**Material for the task:**
※ ※ ※
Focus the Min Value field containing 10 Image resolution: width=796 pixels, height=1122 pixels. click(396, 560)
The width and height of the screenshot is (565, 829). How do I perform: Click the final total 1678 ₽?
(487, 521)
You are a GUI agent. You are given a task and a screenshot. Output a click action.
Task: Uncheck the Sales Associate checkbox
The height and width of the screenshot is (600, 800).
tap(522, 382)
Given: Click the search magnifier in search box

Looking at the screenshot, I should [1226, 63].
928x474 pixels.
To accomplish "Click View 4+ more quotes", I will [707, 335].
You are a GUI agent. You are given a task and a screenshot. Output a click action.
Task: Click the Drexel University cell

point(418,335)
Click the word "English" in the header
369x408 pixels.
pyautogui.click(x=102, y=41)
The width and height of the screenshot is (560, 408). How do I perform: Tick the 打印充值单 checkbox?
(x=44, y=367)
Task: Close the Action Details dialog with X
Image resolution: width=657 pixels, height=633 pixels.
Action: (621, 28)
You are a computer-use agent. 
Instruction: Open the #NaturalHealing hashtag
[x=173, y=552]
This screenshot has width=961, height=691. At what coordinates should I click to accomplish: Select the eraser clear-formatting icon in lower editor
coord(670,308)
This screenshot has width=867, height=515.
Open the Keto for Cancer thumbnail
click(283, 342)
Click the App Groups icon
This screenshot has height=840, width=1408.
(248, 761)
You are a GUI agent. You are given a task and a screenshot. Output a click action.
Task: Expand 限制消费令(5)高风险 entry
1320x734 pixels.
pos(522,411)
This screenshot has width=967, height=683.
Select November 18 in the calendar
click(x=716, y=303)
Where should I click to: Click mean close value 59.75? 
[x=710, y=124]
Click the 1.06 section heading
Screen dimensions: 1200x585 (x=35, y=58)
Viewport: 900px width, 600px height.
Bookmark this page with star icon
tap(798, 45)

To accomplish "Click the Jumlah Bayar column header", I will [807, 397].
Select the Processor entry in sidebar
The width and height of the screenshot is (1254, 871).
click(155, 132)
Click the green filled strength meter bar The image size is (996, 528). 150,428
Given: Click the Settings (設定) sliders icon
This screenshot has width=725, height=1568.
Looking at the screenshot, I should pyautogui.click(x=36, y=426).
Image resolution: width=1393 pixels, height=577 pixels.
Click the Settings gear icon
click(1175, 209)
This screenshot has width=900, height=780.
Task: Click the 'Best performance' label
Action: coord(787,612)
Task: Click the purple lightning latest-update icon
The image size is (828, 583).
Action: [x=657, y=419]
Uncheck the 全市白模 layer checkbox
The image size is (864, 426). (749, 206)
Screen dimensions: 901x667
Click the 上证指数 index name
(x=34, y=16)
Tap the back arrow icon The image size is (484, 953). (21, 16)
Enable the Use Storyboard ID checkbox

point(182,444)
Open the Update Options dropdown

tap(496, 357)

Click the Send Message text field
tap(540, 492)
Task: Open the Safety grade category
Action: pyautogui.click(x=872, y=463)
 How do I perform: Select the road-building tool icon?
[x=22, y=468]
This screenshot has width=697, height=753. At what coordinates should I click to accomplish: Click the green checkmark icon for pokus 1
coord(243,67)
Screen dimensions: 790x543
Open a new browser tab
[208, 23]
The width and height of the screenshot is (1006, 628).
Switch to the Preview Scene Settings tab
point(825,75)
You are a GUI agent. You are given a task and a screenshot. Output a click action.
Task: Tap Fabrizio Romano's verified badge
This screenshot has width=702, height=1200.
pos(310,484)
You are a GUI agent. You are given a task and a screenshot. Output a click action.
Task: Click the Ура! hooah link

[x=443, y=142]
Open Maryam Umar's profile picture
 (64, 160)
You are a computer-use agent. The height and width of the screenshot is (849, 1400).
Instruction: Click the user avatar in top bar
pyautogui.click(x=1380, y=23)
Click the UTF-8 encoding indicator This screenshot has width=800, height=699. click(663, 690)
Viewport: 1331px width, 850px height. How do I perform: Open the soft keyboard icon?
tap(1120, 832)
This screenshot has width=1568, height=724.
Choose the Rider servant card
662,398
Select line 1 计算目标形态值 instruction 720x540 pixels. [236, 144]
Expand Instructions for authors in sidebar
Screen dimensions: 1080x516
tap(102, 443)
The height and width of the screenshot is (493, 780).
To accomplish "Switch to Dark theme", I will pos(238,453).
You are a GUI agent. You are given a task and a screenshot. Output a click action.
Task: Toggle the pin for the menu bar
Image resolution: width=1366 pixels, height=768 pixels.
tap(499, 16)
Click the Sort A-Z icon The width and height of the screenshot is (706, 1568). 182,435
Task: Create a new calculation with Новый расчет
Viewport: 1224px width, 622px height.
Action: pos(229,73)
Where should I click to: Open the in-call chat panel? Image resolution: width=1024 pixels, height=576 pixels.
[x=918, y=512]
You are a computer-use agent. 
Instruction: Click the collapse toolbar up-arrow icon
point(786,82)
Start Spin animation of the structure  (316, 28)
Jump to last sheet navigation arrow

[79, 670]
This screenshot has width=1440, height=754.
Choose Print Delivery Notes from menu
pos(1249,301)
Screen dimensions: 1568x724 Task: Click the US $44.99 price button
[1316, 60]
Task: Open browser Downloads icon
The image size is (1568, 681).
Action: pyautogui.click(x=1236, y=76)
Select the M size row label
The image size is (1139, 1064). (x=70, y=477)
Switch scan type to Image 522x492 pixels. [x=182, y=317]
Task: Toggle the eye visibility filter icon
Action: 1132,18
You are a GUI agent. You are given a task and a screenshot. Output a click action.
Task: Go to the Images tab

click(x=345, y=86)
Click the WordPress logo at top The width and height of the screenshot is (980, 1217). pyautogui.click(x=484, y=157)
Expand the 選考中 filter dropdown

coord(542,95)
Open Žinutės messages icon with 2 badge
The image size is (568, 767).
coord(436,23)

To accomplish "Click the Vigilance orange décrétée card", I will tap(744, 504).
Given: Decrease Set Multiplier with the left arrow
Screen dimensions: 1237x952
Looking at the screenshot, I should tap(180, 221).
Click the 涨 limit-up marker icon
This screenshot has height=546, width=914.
※ ※ ※
**Task to carry out:** After reading the data above, return it verbatim in full.

**Worked solution:**
Focus the Min Value field containing 10 Image resolution: width=796 pixels, height=1122 pixels. click(396, 560)
The width and height of the screenshot is (565, 829). How do I perform: Click the final total 1678 ₽?
(487, 521)
You are a GUI agent. You are given a task and a screenshot. Output a click action.
Task: Uncheck the Sales Associate checkbox
The height and width of the screenshot is (600, 800).
tap(522, 382)
Given: Click the search magnifier in search box

Looking at the screenshot, I should [1226, 63].
928x474 pixels.
To accomplish "Click View 4+ more quotes", I will [707, 335].
You are a GUI agent. You are given a task and a screenshot. Output a click action.
Task: Click the Drexel University cell

point(418,335)
Click the word "English" in the header
369x408 pixels.
pyautogui.click(x=102, y=41)
The width and height of the screenshot is (560, 408). How do I perform: Tick the 打印充值单 checkbox?
(x=44, y=367)
Task: Close the Action Details dialog with X
Image resolution: width=657 pixels, height=633 pixels.
Action: (621, 28)
You are a computer-use agent. 
Instruction: Open the #NaturalHealing hashtag
[x=173, y=552]
This screenshot has width=961, height=691. At what coordinates should I click to accomplish: Select the eraser clear-formatting icon in lower editor
coord(670,308)
This screenshot has width=867, height=515.
Open the Keto for Cancer thumbnail
click(283, 342)
Click the App Groups icon
This screenshot has height=840, width=1408.
(248, 761)
You are a GUI agent. You are given a task and a screenshot. Output a click action.
Task: Expand 限制消费令(5)高风险 entry
1320x734 pixels.
pos(522,411)
This screenshot has width=967, height=683.
Select November 18 in the calendar
click(x=716, y=303)
Where should I click to: Click mean close value 59.75? 
[x=710, y=124]
Click the 1.06 section heading
Screen dimensions: 1200x585 (x=35, y=58)
Viewport: 900px width, 600px height.
Bookmark this page with star icon
tap(798, 45)

To accomplish "Click the Jumlah Bayar column header", I will [807, 397].
Select the Processor entry in sidebar
The width and height of the screenshot is (1254, 871).
click(155, 132)
Click the green filled strength meter bar The image size is (996, 528). 150,428
Given: Click the Settings (設定) sliders icon
This screenshot has width=725, height=1568.
Looking at the screenshot, I should pyautogui.click(x=36, y=426).
Image resolution: width=1393 pixels, height=577 pixels.
Click the Settings gear icon
click(1175, 209)
This screenshot has width=900, height=780.
Task: Click the 'Best performance' label
Action: coord(787,612)
Task: Click the purple lightning latest-update icon
The image size is (828, 583).
Action: [x=657, y=419]
Uncheck the 全市白模 layer checkbox
The image size is (864, 426). (749, 206)
Screen dimensions: 901x667
Click the 上证指数 index name
(x=34, y=16)
Tap the back arrow icon The image size is (484, 953). (21, 16)
Enable the Use Storyboard ID checkbox

point(182,444)
Open the Update Options dropdown

tap(496, 357)

Click the Send Message text field
tap(540, 492)
Task: Open the Safety grade category
Action: pyautogui.click(x=872, y=463)
 How do I perform: Select the road-building tool icon?
[x=22, y=468]
This screenshot has width=697, height=753. At what coordinates should I click to accomplish: Click the green checkmark icon for pokus 1
coord(243,67)
Screen dimensions: 790x543
Open a new browser tab
[208, 23]
The width and height of the screenshot is (1006, 628).
Switch to the Preview Scene Settings tab
point(825,75)
You are a GUI agent. You are given a task and a screenshot. Output a click action.
Task: Tap Fabrizio Romano's verified badge
This screenshot has width=702, height=1200.
pos(310,484)
You are a GUI agent. You are given a task and a screenshot. Output a click action.
Task: Click the Ура! hooah link

[x=443, y=142]
Open Maryam Umar's profile picture
 (64, 160)
You are a computer-use agent. The height and width of the screenshot is (849, 1400).
Instruction: Click the user avatar in top bar
pyautogui.click(x=1380, y=23)
Click the UTF-8 encoding indicator This screenshot has width=800, height=699. click(663, 690)
Viewport: 1331px width, 850px height. How do I perform: Open the soft keyboard icon?
tap(1120, 832)
This screenshot has width=1568, height=724.
Choose the Rider servant card
662,398
Select line 1 计算目标形态值 instruction 720x540 pixels. [236, 144]
Expand Instructions for authors in sidebar
Screen dimensions: 1080x516
tap(102, 443)
The height and width of the screenshot is (493, 780).
To accomplish "Switch to Dark theme", I will pos(238,453).
You are a GUI agent. You are given a task and a screenshot. Output a click action.
Task: Toggle the pin for the menu bar
Image resolution: width=1366 pixels, height=768 pixels.
tap(499, 16)
Click the Sort A-Z icon The width and height of the screenshot is (706, 1568). 182,435
Task: Create a new calculation with Новый расчет
Viewport: 1224px width, 622px height.
Action: pos(229,73)
Where should I click to: Open the in-call chat panel? Image resolution: width=1024 pixels, height=576 pixels.
[x=918, y=512]
You are a computer-use agent. 
Instruction: Click the collapse toolbar up-arrow icon
point(786,82)
Start Spin animation of the structure  (316, 28)
Jump to last sheet navigation arrow

[79, 670]
This screenshot has width=1440, height=754.
Choose Print Delivery Notes from menu
pos(1249,301)
Screen dimensions: 1568x724 Task: Click the US $44.99 price button
[1316, 60]
Task: Open browser Downloads icon
The image size is (1568, 681).
Action: pyautogui.click(x=1236, y=76)
Select the M size row label
The image size is (1139, 1064). (x=70, y=477)
Switch scan type to Image 522x492 pixels. [x=182, y=317]
Task: Toggle the eye visibility filter icon
Action: 1132,18
You are a GUI agent. You are given a task and a screenshot. Output a click action.
Task: Go to the Images tab

click(x=345, y=86)
Click the WordPress logo at top The width and height of the screenshot is (980, 1217). pyautogui.click(x=484, y=157)
Expand the 選考中 filter dropdown

coord(542,95)
Open Žinutės messages icon with 2 badge
The image size is (568, 767).
coord(436,23)

To accomplish "Click the Vigilance orange décrétée card", I will tap(744, 504).
Given: Decrease Set Multiplier with the left arrow
Screen dimensions: 1237x952
Looking at the screenshot, I should tap(180, 221).
Click the 涨 limit-up marker icon
This screenshot has height=546, width=914.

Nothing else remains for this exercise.